Le Migliori Destinazioni di Viaggio Gay: Una Guida per Continente e Paese

Come scegliere davvero

C'è una domanda che precede tutto quando si pianifica un viaggio, e la maggior parte delle liste delle "migliori destinazioni gay" la salta. Non "dov'è la spiaggia più bella" o "dov'è il miglior locale". È più simile a: dove mi sentirò rilassato, com'è davvero essere apertamente gay per strada lì, e il momento è giusto?

Questa è la lente per tutta questa guida. Ogni luogo viene trattato come un pacchetto piuttosto che una singola attrazione: il quartiere gay, la vita notturna, la spiaggia se c'è, quando andare e, la parte che troppe guide nascondono, qual è realmente il quadro legale e di sicurezza. Una città può avere una scena meravigliosa all'interno del suo villaggio gay e una realtà complicata a due strade di distanza. Entrambe le cose sono vere contemporaneamente, e meriti di saperle entrambe prima di prenotare un volo.

Una parola sulla parte sicurezza, perché scorre sotto tutto questo. La guida di viaggio di IGLTA è diretta nel dire che le leggi e gli atteggiamenti pubblici variano enormemente tra i paesi e persino al loro interno, e dice ai viaggiatori di controllare le condizioni locali attuali prima di partire. Il rapporto Laws on Us di ILGA World traccia dove l'intimità tra persone dello stesso sesso è criminalizzata, dove esistono protezioni e una dozzina di categorie intermedie. La ricerca del 2024 di Booking.com ha rilevato che il 59% dei viaggiatori LGBTQ+ aveva subito discriminazioni durante i viaggi e il 43% aveva annullato un viaggio nell'ultimo anno dopo aver appreso che una destinazione non era di supporto. Nulla di tutto ciò è inteso a spaventare nessuno. È inteso a rendere la scelta più intelligente, in modo che il viaggio sia del tipo giusto di memorabile.

Questa è la panoramica. Per i locali specifici in ogni luogo, questa guida si collega ad altre tre: una sugli hotel gay e solo per uomini, una sulle spiagge gay e una sulle grandi saune gay. Pensala come la mappa, e quelle tre come il dettaglio.

Una nota su chi è destinata.
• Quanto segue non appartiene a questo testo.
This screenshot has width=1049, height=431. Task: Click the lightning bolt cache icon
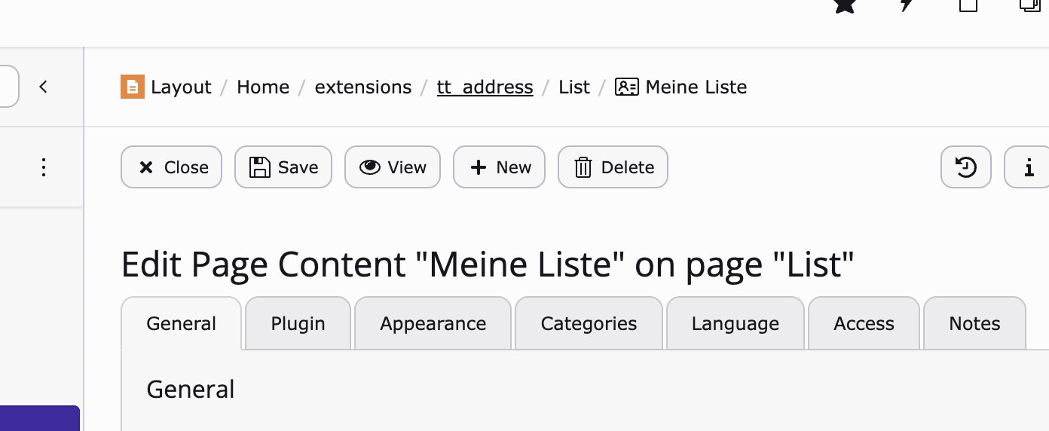click(x=907, y=5)
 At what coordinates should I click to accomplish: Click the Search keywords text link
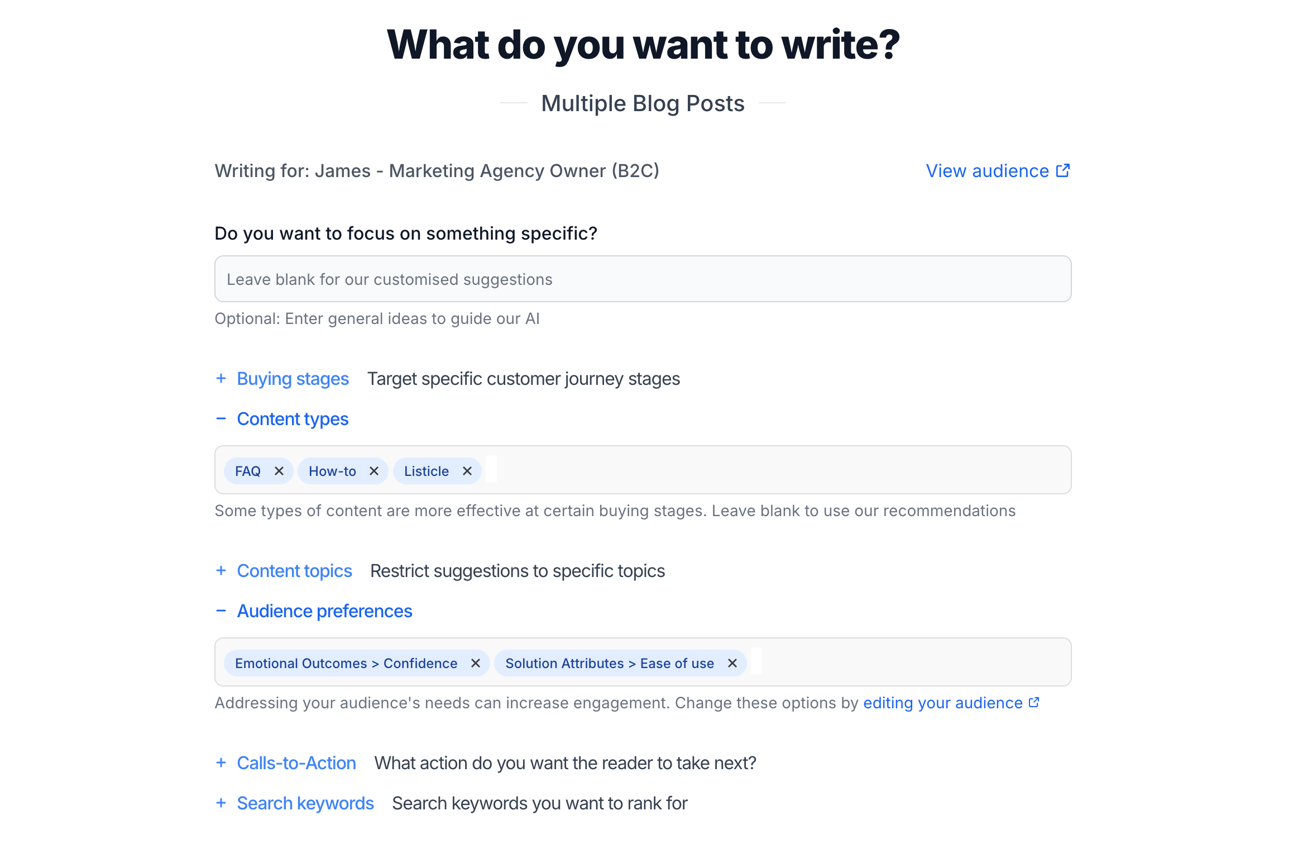[x=305, y=803]
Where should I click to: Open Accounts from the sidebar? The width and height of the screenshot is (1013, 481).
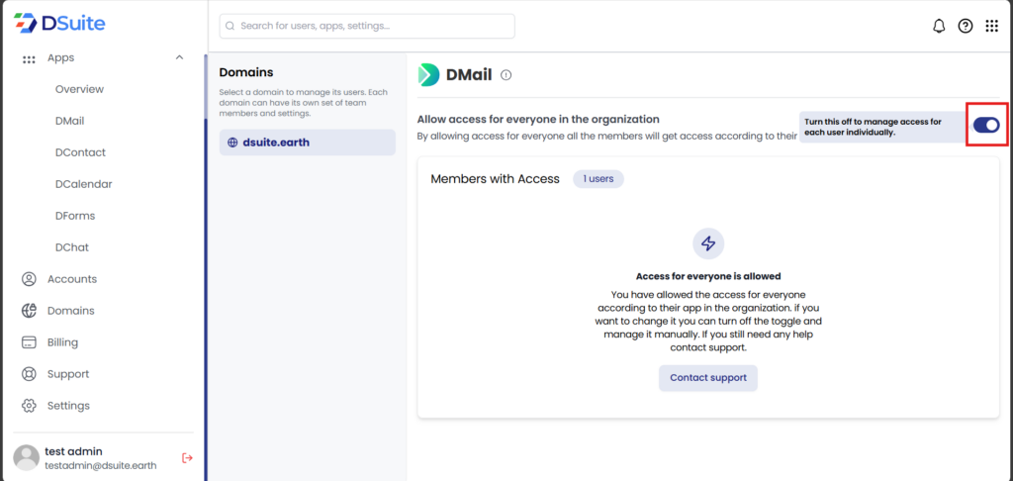71,279
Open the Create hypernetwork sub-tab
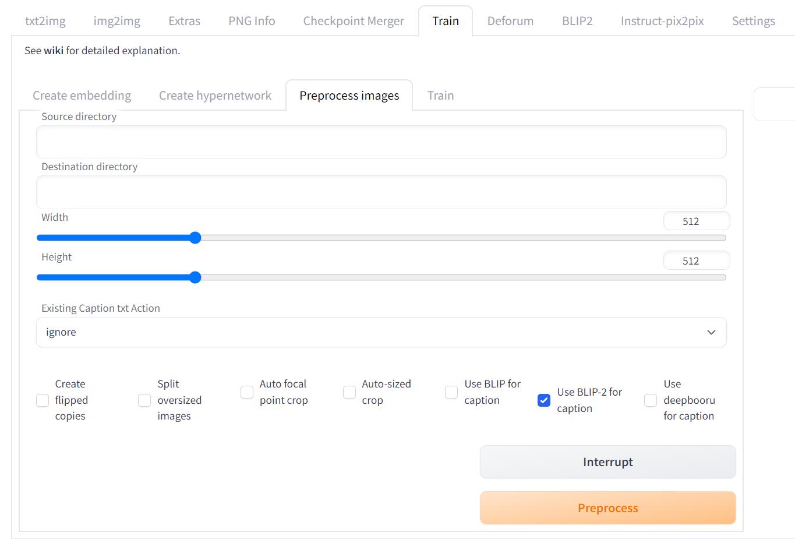 click(215, 95)
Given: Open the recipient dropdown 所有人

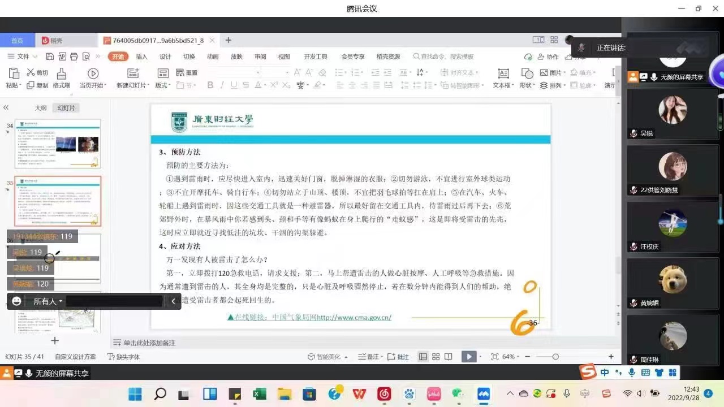Looking at the screenshot, I should coord(48,301).
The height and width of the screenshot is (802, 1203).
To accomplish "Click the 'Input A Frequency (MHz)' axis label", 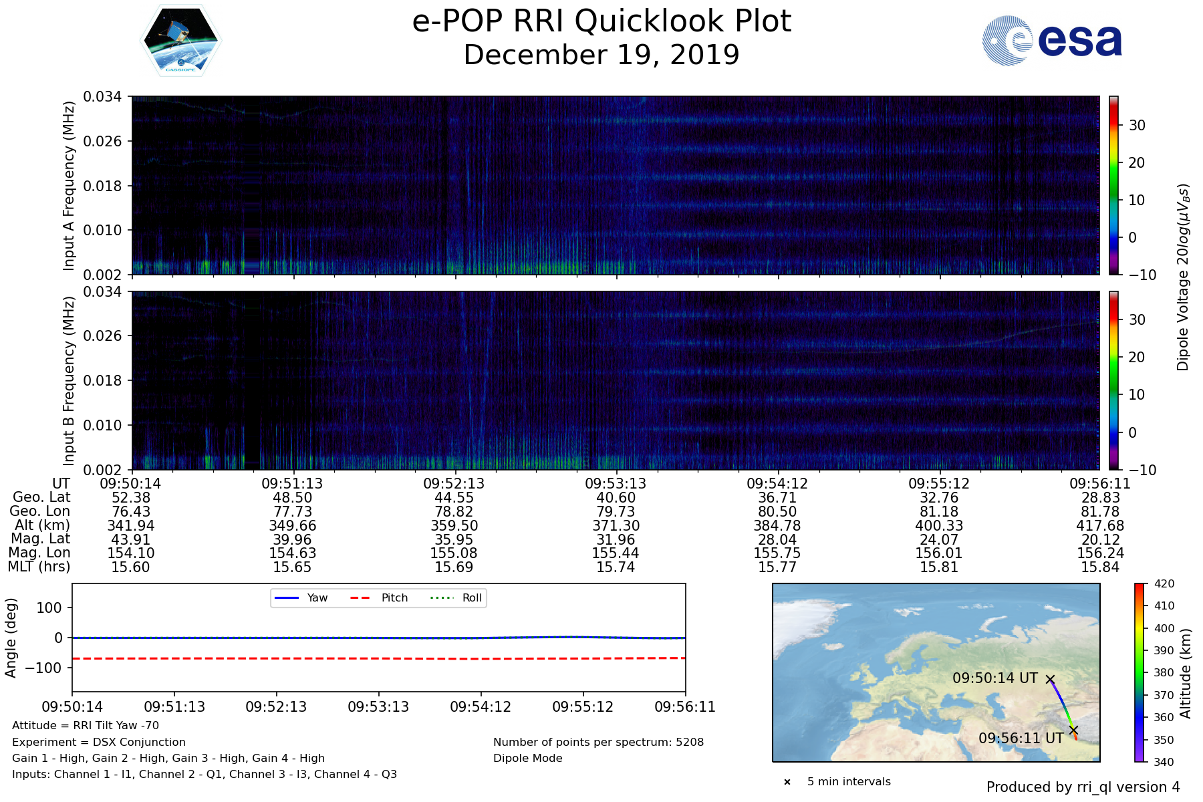I will (x=69, y=186).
Poiché si basa su queste guide complementari, questa è davvero una guida per uomini gay e bisessuali. Questo è un ambito deliberato, non una svista. Viaggiatori lesbiche, trans e non binari condividono assolutamente molte di queste destinazioni, ma la mappa della sicurezza, la scena pertinente e le preoccupazioni pratiche possono differire molto, a volte all'interno della stessa città, quindi appiattire tutti in un unico itinerario "LGBTQ+" tende a non servire bene nessuno. Dove qualcosa è specificamente importante per gli uomini gay, questa è la lente che ho usato.

Alcuni onesti avvertimenti. Le scene cambiano. I bar chiudono, i quartieri si spostano, le leggi si muovono in entrambe le direzioni. E "migliore" è in parte personale, poiché la destinazione giusta per un primo viaggio da soli non è quella giusta per una luna di miele tranquilla o una settimana di circuit party. Ho cercato di dire per cosa è effettivamente buono ogni posto piuttosto che semplicemente classificarli.


Europa

L'Europa ha la più alta concentrazione di destinazioni gay consolidate ovunque, aiutata da protezioni legali in gran parte del continente, una lunga cultura della spiaggia nel sud e un fitto calendario di eventi Pride e circuit. È anche la regione più facile per un primo viaggio gay internazionale, perché l'infrastruttura è matura e le distanze sono brevi.

Spagna

Se dovessi indicare un paese a un principiante, sarebbe probabilmente la Spagna. La combinazione di protezioni legali, spiagge, vita notturna e il numero puro di destinazioni riconoscibili è difficile da battere, ed è accogliente in un modo che sembra consolidato piuttosto che performativo.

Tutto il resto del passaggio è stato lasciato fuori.